The term broadband covers a host of new products, technologies, services, and networks. One way to define broadband networks is to categorize them as those networks that support services requiring bit rates well above one megabits per second. Business and residential subscribers will be connected to broadband networks via a common access, operating at 150 megabits per second or above, that can handle a range of different broadband service types. ATM (asynchronous transfer mode) has been chosen as the communication principle on which broadband networks will be based. A future broadband ISDN (integrated services digital network) will offer the flexibility needed to handle diverse services ranging from basic telephone service to high speed data transfer, videotelephony, and high quality television distribution. The key to this flexibility is ATM which carries digital information in special cells. This allows the network to be used efficiently by applications and services with widely differing bandwidth requirements and call characteristics.
A growable packet switching arrangement disclosed in a paper by K.Y. Eng et al., entitled "The Growable Switch Architecture: A Self-Routing Implementation for Large ATM Applications", International Conference on Communications, June 1991, has been proposed for use in ATM applications. In the disclosed arrangement, a partition is made between a front-end distribution network and a column of output packet switching modules. The outputs are divided into groups of n lines each. All incoming cells are routed through the front-end distribution network for substantially instantaneous delivery based on their destination output group addresses. As such, the distribution network must not buffer full cells and must instead perform its routing function for all the cells arriving in each packet time slot. Since the n outputs are grouped into n lines each, there are a total of N/n output groups. For each output group, the corresponding output packet switching module has m (m&gt;=n) inputs, meaning that up to m cells can be accepted for that output group in each time slot. The output packet switching module has buffers for storing full received cells.
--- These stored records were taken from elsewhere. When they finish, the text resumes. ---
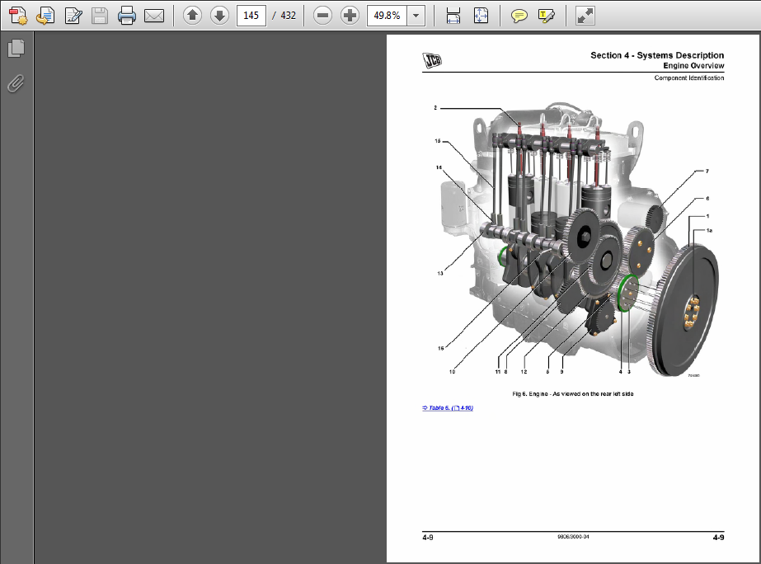761x564 pixels.
Task: Open the Attachments paperclip panel
Action: click(x=16, y=83)
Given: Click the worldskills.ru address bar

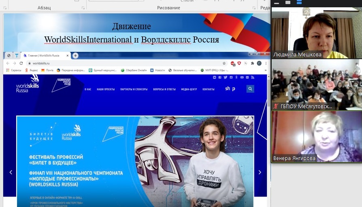Looking at the screenshot, I should (x=121, y=63).
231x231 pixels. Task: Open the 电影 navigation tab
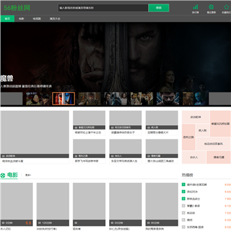click(21, 19)
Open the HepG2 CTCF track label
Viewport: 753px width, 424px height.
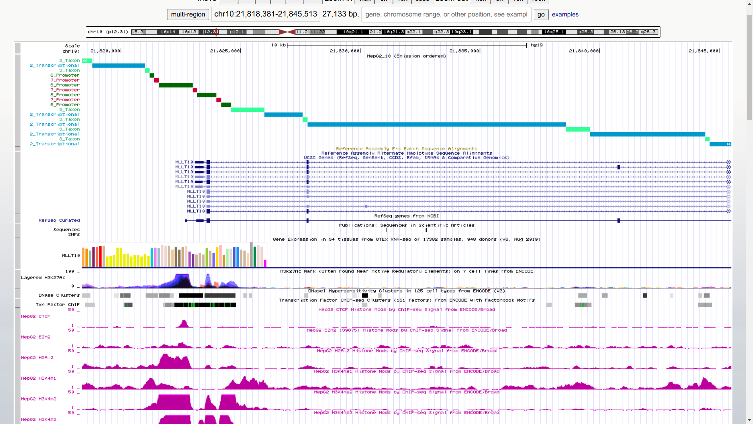[x=36, y=316]
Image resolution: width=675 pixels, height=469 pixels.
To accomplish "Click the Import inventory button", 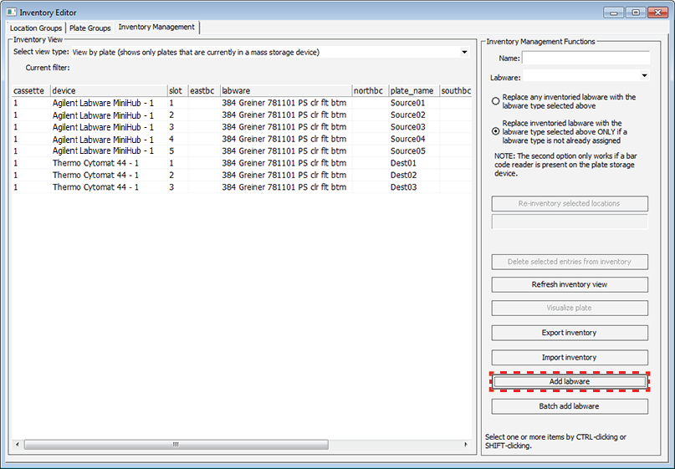I will pos(569,357).
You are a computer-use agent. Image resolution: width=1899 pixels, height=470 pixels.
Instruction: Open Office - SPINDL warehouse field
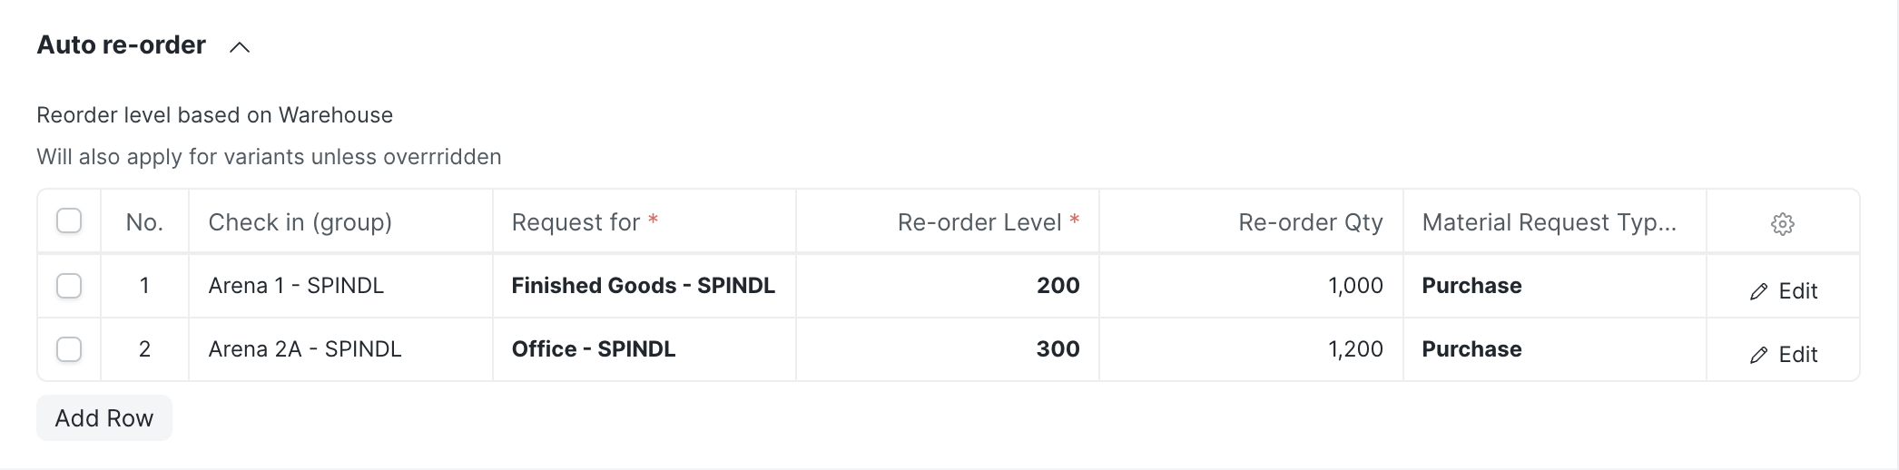coord(594,349)
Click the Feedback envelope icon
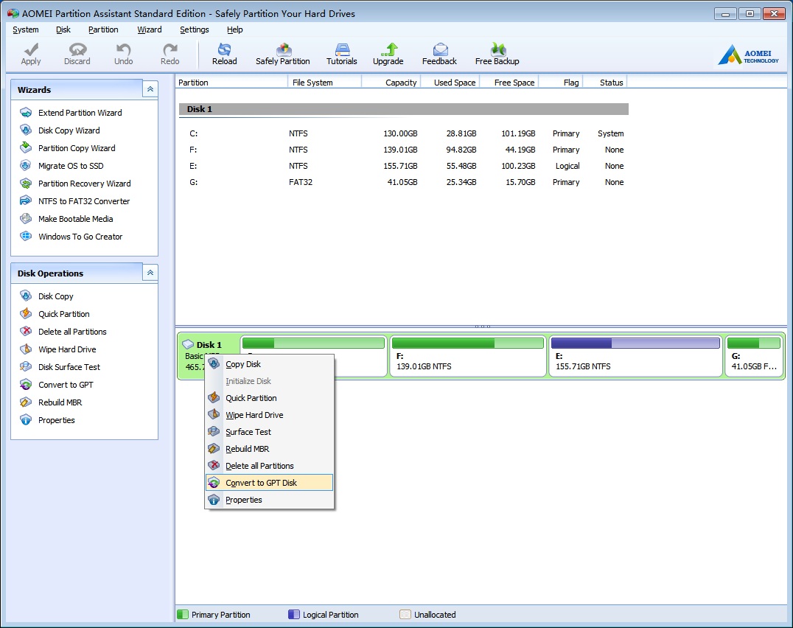The image size is (793, 628). coord(439,50)
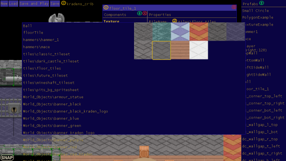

In an L.times.N packet switch, up to L cells can arrive simultaneously for a particular output group so the design range of m is n&lt;=m&lt;=L. According to the generalized knockout principle, it is possible to pick m&lt;&lt;N to yield an arbitrarily small cell loss probability that is acceptable for the switching system design, even under the most general traffic assumptions. The maximum number of cells accepted into each output group is restricted to m; if there are more than m cells destined to the same output group in a time slot, the excessive cells are simply dropped. Although the general characteristics of a growable packet switching arrangement are known, the design of such an arrangement with a low cost, high performance distribution network remains an important problem.
A high performance, self-routing ATM switch, referred to as a rerouting network (FIG. 39) is disclosed in a paper by S. Urushidani entitled, "Rerouting Network: A High-Performance Self-Routing Switch for B-ISDN", IEEE Journal on Selected Areas in Communications, Vol. 9, No. 8, Oct. 1991. Although the Urushidani paper contains no disclosure, teaching or suggestion concerning growable packet switching arrangements, the performance of the disclosed ATM switch is enhanced by a "rerouting" algorithm applied to a particular multistage interconnection algorithm. The interconnection algorithm offers many access points to the output and resolves output contention by including buffers at each switching stage. The rerouting network is a multistage interconnection network with more than log.sub.2 L switching stages. The stages are interconnected by routing links and bypass links. The algorithm is applied to embed plural banyan networks within the switch. That is, the partial networks composed of switching elements and routing links from switching stages 1 to 4, from 2 to 5, and so on are banyan networks, because a single path always exists between all input-output pairs. Therefore, a cell that fails to take its desired route due to cell contention at a given stage can restart its routing from the next stage through a banyan network formed in the following log.sub.2 L stages. This restart is referred to as "rerouting". On the other hand, the bypass links route the cell, having reached its destination, to the output line without switching at each switching element. Although the rerouting network has good performance--for example, relatively low blocking-it is not suitable for use as the distribution network of a growable packet switching arrangement. One of the key properties of a growable packet switching arrangement is that the nodes of the distribution network should not be required to buffer full packets. The rerouting network nodes each include sufficient buffers to store full 53-byte ATM cells for later transmission. Accordingly, the nodes are complex and expensive in sharp distinction to the distribution network nodes needed in a growable packet switching arrangement.
In view of the foregoing, a need exists in the art for a growable packet switching arrangement with a low cost, high performance distribution network.